- PROMPT A
Answer these questions about the EOM forum thread, one answer per line, marked (i), (ii), (iii):
(i) Who does RangerWickett say has been missing for a while?
(ii) What did CCamfield stop doing after finding the forum?
(iii) After what date did RangerWickett expect to be better able to help?
- PROMPT B
Please print the part of the EOM forum thread that starts with "Well, I'd really" and runs through "of it out...", word for word.

- PROVIDED TEXT
>> BEGIN
# EOM... dead or alive?



## Phaedrus (Apr 12, 2003)

Is there going to be an official FAQ or not?
Is there going to be an EOM2 or not?

I really like the product, but am anxious to see it clarified and shored up.  I appreciate all of the work others have done to comment and provide clarifications, and I am using many of them, but I am one who prefers "official" rulings.

If such an official ruling will not be given, I'd like to know so I can quit waiting for it.


----------



## RangerWickett (Apr 12, 2003)

Truth is, Cyberzombie's been missing for a while, so I'm beginning to wonder if he plans to handle the errata for his baby.  We at ENPublishing think it'd be a shame to just let the system not be supported, so we've been discussing the possibility of having one of our own members handle the revisions for EOM2 if Cyberzombie doesn't show up.


----------



## mroberon1972 (Apr 14, 2003)

I've seen him at nutkinland a couple of times, seems he's enjoying some quality time with his new digital cable system?

Mr. Oberon
"He's dead, Jim!"


----------



## CCamfield (Apr 18, 2003)

Well, I'd really like to see an FAQ on this.  I very recently bought EoM, started printing it out - then I found this forum.  The reported inbalances and lack of reaction to this has discouraged me from printing anything more of it out...


----------



## RangerWickett (Apr 18, 2003)

I'm definitely committed to making sure Elements of Magic gets the support it needs, and if necessary, I can take up some of the role of fixing what's unbalanced.  However, I am at college, and the next two weeks are final exams for the semester.  I should be better able to help out after May 4th.


----------



## CCamfield (Apr 19, 2003)

Ah!  Well, good luck on your exams!


----------



## netnomad (May 9, 2003)

RangerWickett said:
			
		

> *I'm definitely committed to making sure Elements of Magic gets the support it needs, and if necessary, I can take up some of the role of fixing what's unbalanced.  However, I am at college, and the next two weeks are final exams for the semester.  I should be better able to help out after May 4th. *





Well it's way after 5/4 and your sig said the CZ is back... so how about an update?
>> END
- MATERIAL
>> BEGIN
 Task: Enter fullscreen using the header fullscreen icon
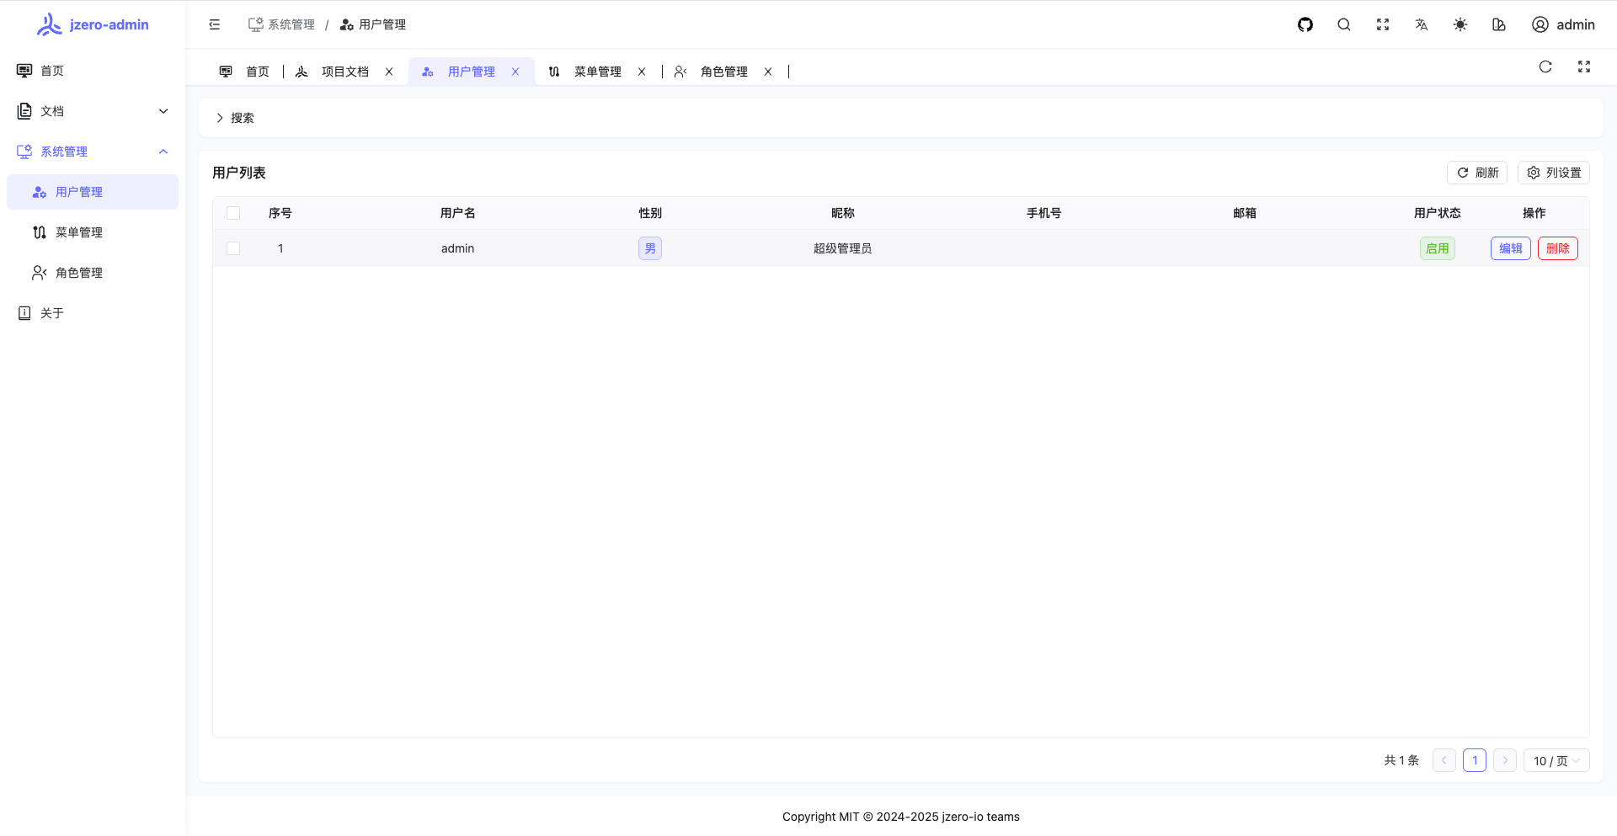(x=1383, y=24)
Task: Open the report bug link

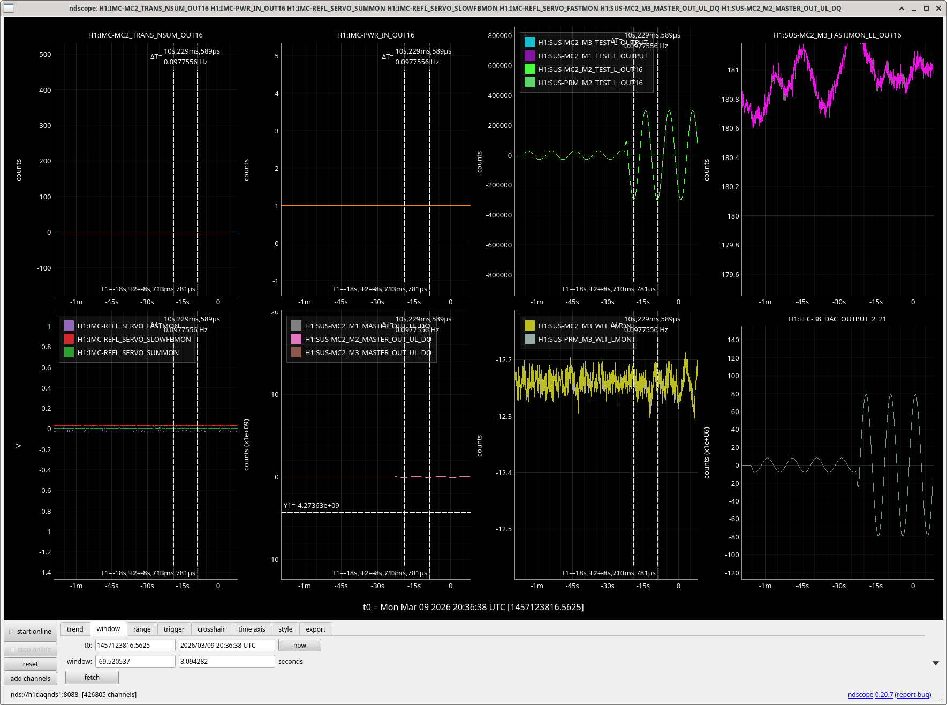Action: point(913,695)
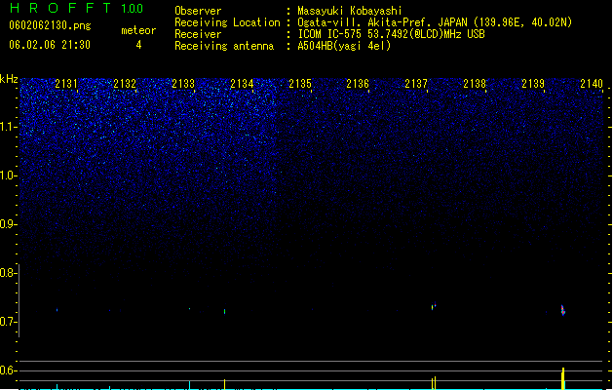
>> END
>> BEGIN
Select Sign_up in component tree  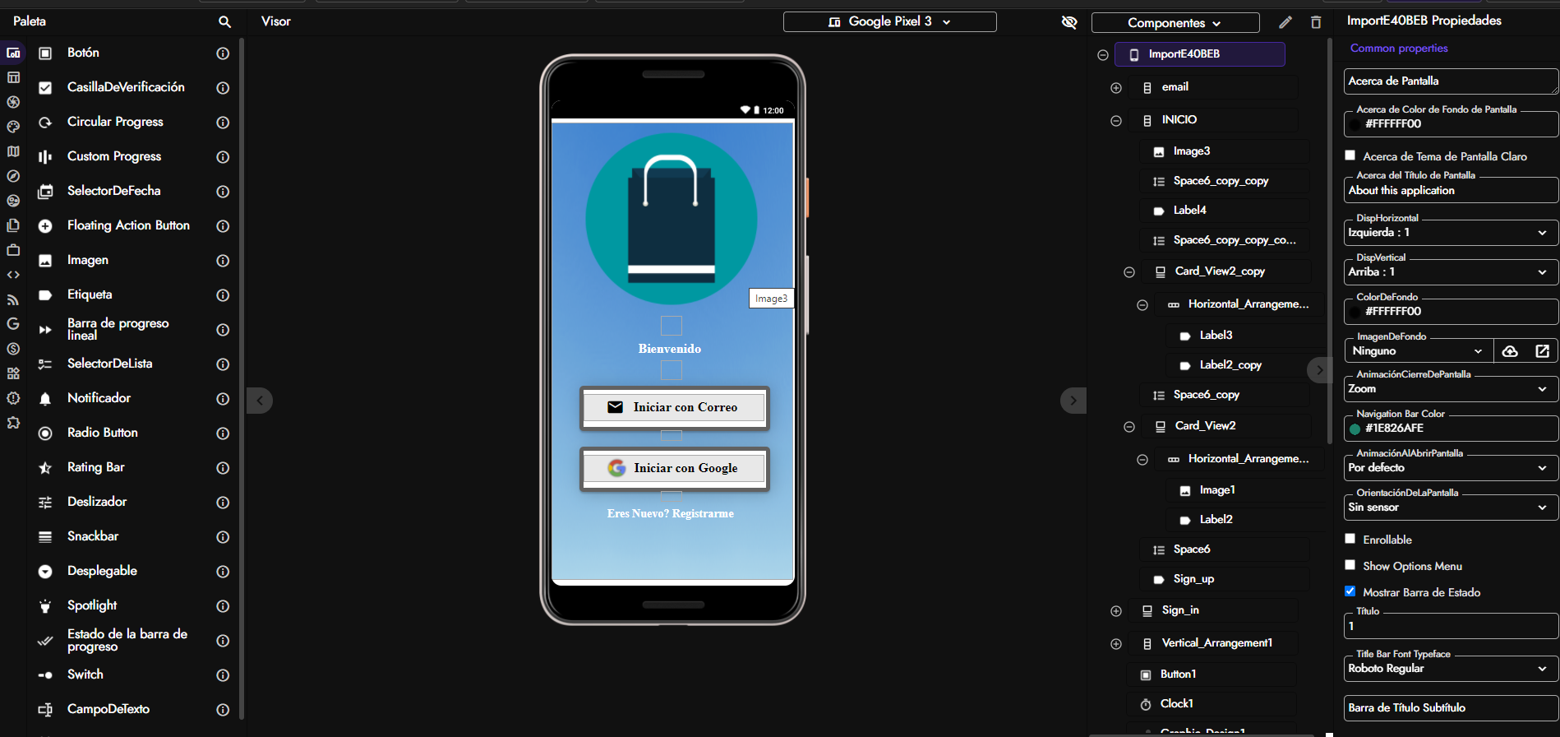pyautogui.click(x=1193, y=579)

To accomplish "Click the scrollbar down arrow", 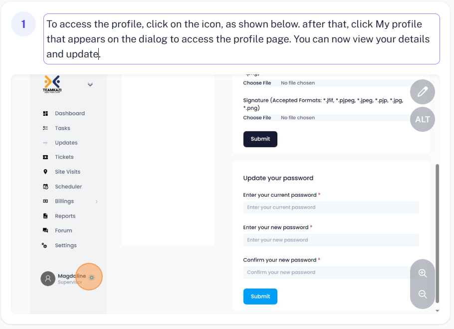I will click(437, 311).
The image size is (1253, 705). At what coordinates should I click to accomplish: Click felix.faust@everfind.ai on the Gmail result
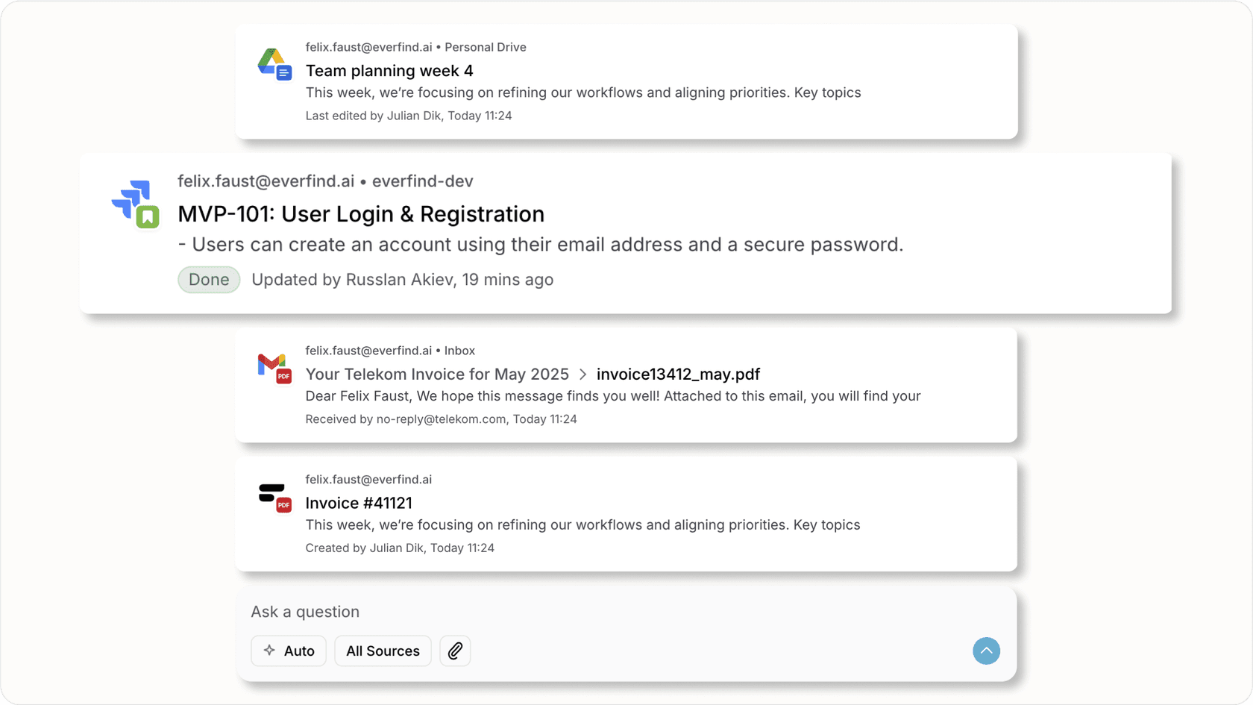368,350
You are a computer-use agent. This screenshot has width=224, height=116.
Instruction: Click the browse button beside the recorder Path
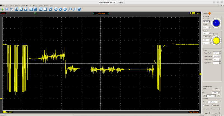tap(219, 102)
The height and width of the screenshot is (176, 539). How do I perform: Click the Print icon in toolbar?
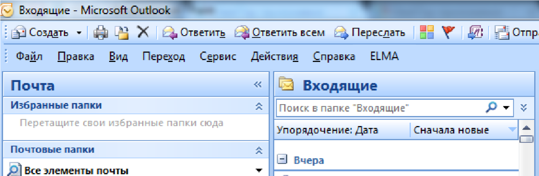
>> END
>> BEGIN
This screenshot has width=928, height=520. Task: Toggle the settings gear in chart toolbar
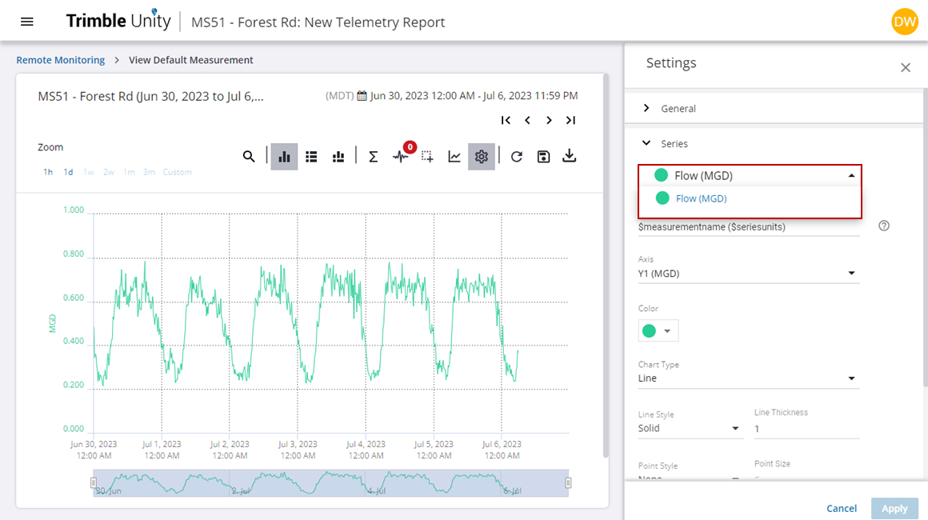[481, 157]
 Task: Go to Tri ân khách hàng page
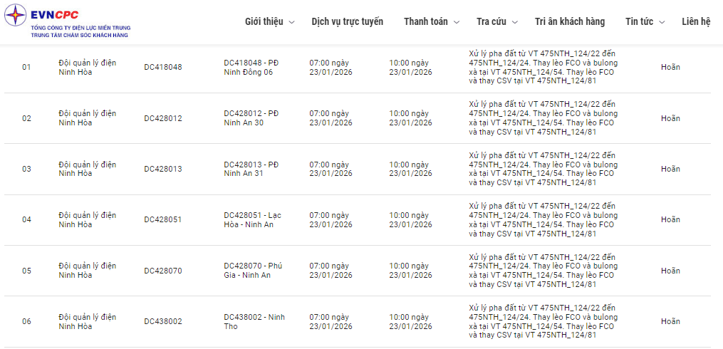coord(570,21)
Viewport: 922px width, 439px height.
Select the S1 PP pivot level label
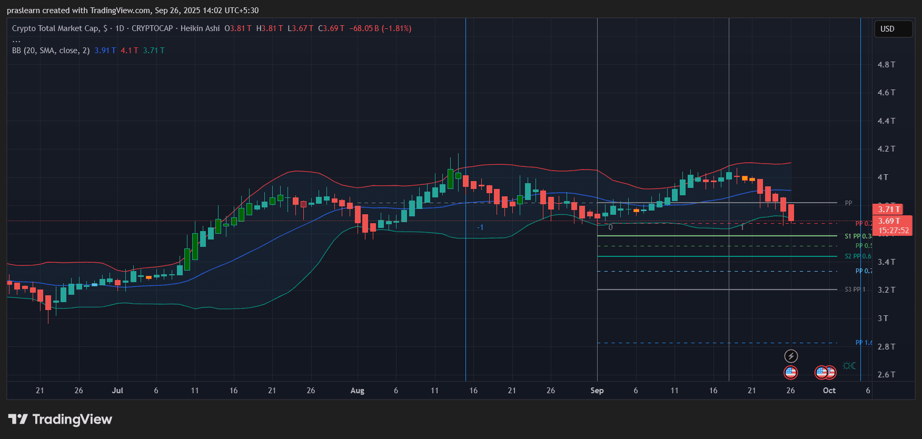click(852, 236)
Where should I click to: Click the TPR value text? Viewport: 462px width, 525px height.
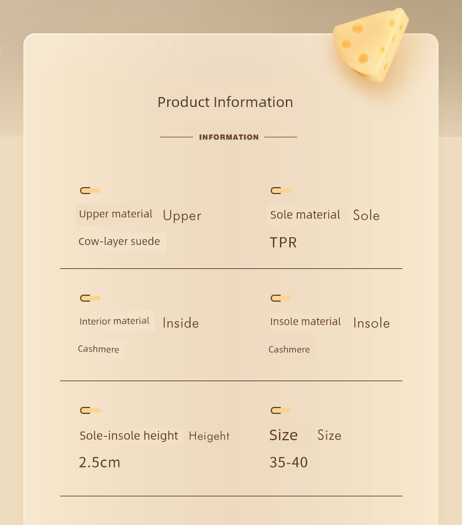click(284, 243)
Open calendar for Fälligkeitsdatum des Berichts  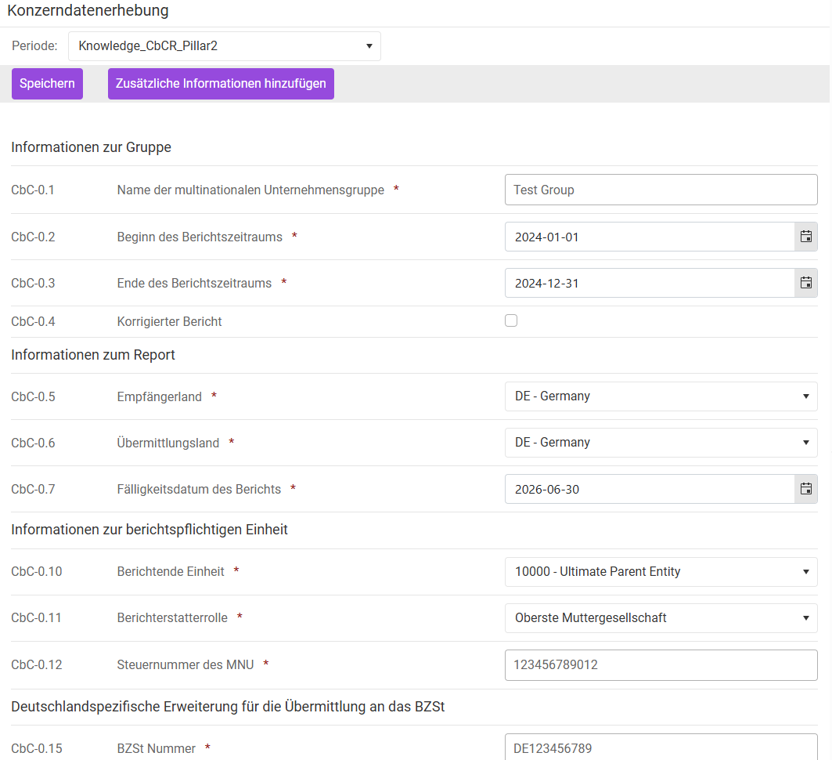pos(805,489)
>> END
- WRITTEN RESPONSE A
(i) Cyberzombie
(ii) Printing out any more of EoM
(iii) May 4th

- WRITTEN RESPONSE B
Well, I'd really like to see an FAQ on this.  I very recently bought EoM, started printing it out - then I found this forum.  The reported inbalances and lack of reaction to this has discouraged me from printing anything more of it out...